The usual approximation for arithmatic of quantities with uncorrelated uncertainties that for small(ish) uncertainties $\Delta x_i$ or measurements $x_i$ let's us write for multiplicative operation
$$
\begin{array}~
y &=& \left(\frac{x_1}{x_2}\right) \, \text{ or }\, \left(x_1 x_2\right) \\
\frac{\Delta y}{y} &=& \sqrt{ \left(\frac{\Delta x_1}{x_1}\right)^2 + \left(\frac{\Delta x_2}{x_2}\right)^2 }
\end{array}
$$
(i.e. add relative uncertainties in quadrature).
You can get this kind of result from a bastardization of the chain the rule.
Given $y = f(x_1, x_2 , \dots)$ or each input measurement $x_i$, compute $\left(\frac{\partial f(x_1, x_2 , \dots)}{\partial x_i}\right) \Delta x_i$ and add all the resulting terms in quadrature.
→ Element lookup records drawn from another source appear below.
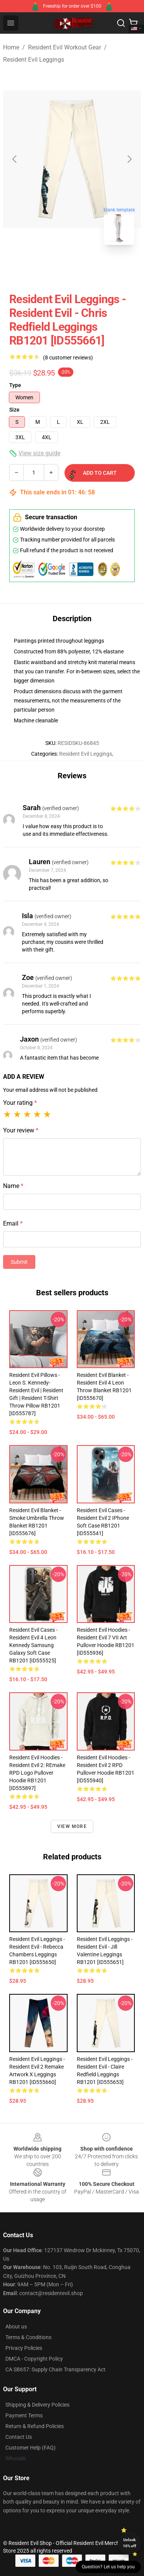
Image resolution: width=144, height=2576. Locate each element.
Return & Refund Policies (34, 2426)
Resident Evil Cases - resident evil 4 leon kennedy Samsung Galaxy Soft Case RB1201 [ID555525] (33, 1645)
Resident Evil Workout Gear (64, 47)
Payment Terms (24, 2415)
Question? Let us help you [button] (108, 2566)
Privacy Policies (23, 2348)
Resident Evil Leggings (33, 59)
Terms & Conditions (28, 2337)
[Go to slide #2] (92, 268)
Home (11, 47)
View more (72, 1826)
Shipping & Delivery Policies (37, 2405)
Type (15, 385)
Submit (19, 1262)
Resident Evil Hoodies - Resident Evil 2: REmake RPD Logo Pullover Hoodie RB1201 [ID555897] (37, 1772)
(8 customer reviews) (68, 357)
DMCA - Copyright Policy (34, 2359)
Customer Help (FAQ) (30, 2448)
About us (16, 2326)
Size (14, 410)
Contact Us (18, 2437)
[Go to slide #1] (52, 268)
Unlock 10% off (129, 2543)
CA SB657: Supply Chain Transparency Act (55, 2369)
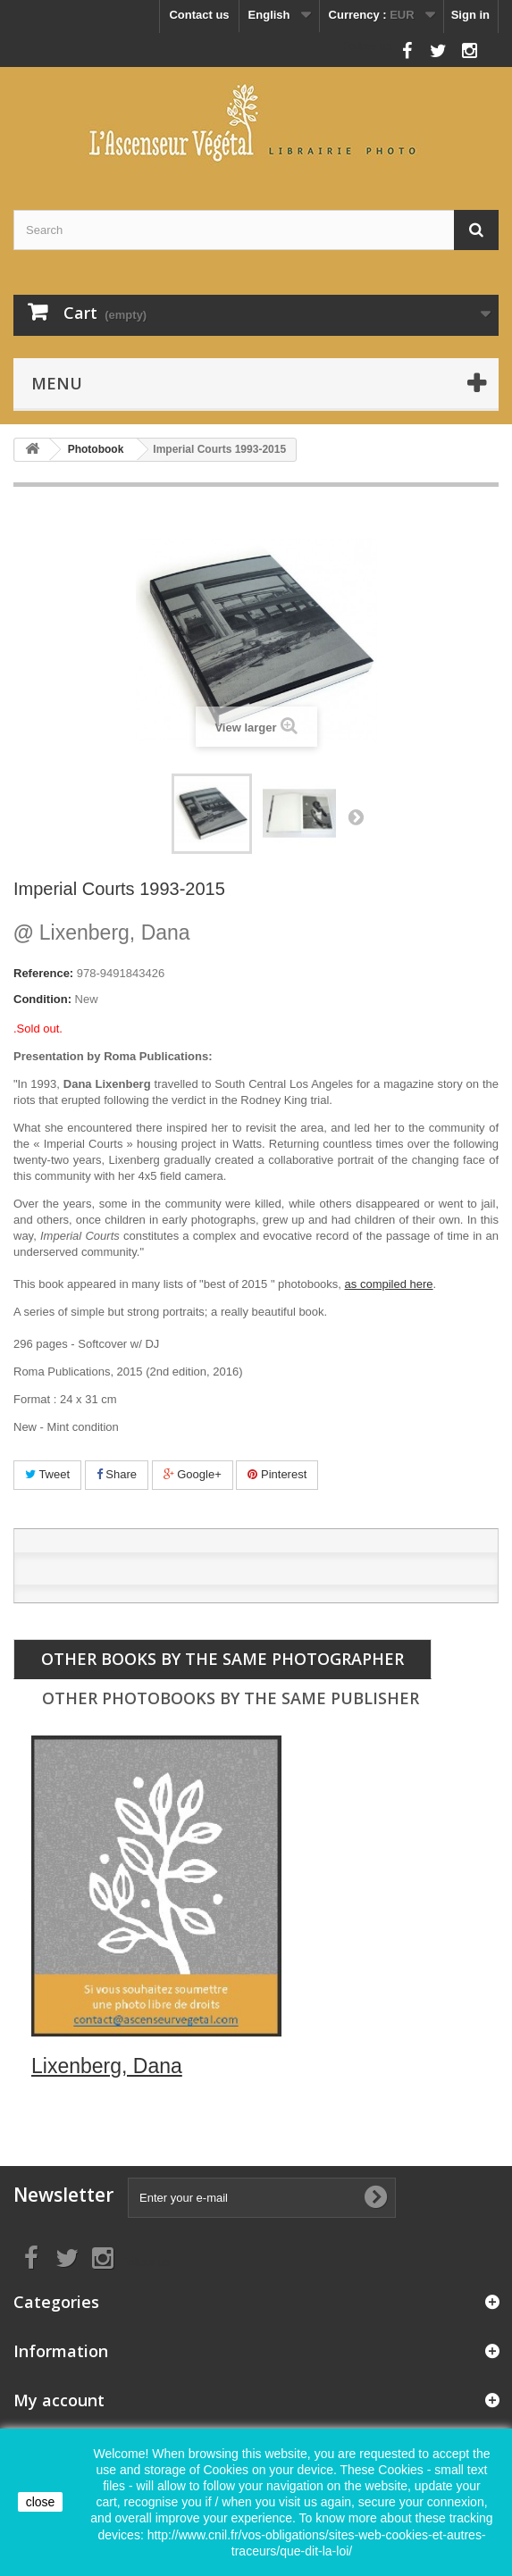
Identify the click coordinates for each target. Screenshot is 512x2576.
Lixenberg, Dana (101, 932)
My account (59, 2400)
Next (356, 816)
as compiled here (389, 1284)
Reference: (43, 973)
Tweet (47, 1474)
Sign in (470, 14)
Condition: (42, 999)
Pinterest (277, 1474)
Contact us (199, 14)
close (40, 2502)
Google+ (193, 1474)
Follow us (366, 46)
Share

You have also been a little free with your nomenclature here. Call $s$ the underling signal and $n$ the random noise (this can be counting statistics or any other random process such as shot noise in the detector, but not a constant bias which must be subtracted off--our noise is assumed to have a mean of zero) with a distribution whose width is characterized by $\sigma$. A single measurement is then $m_i = s_i + n_i$, and the population has a signal to noise ration of $\frac{s}{\sigma}$.
The win from addition is that the sum of $N$ such measurements is $$ M = \sum_{i=1}^N m_i = Ns + \sqrt{N}\sigma $$ meaning that the signal to noise ratio of the sum is $\frac{Ns}{\sqrt{N}\sigma} = \sqrt{N}\left(\frac{s}{\sigma}\right)$, an improvement.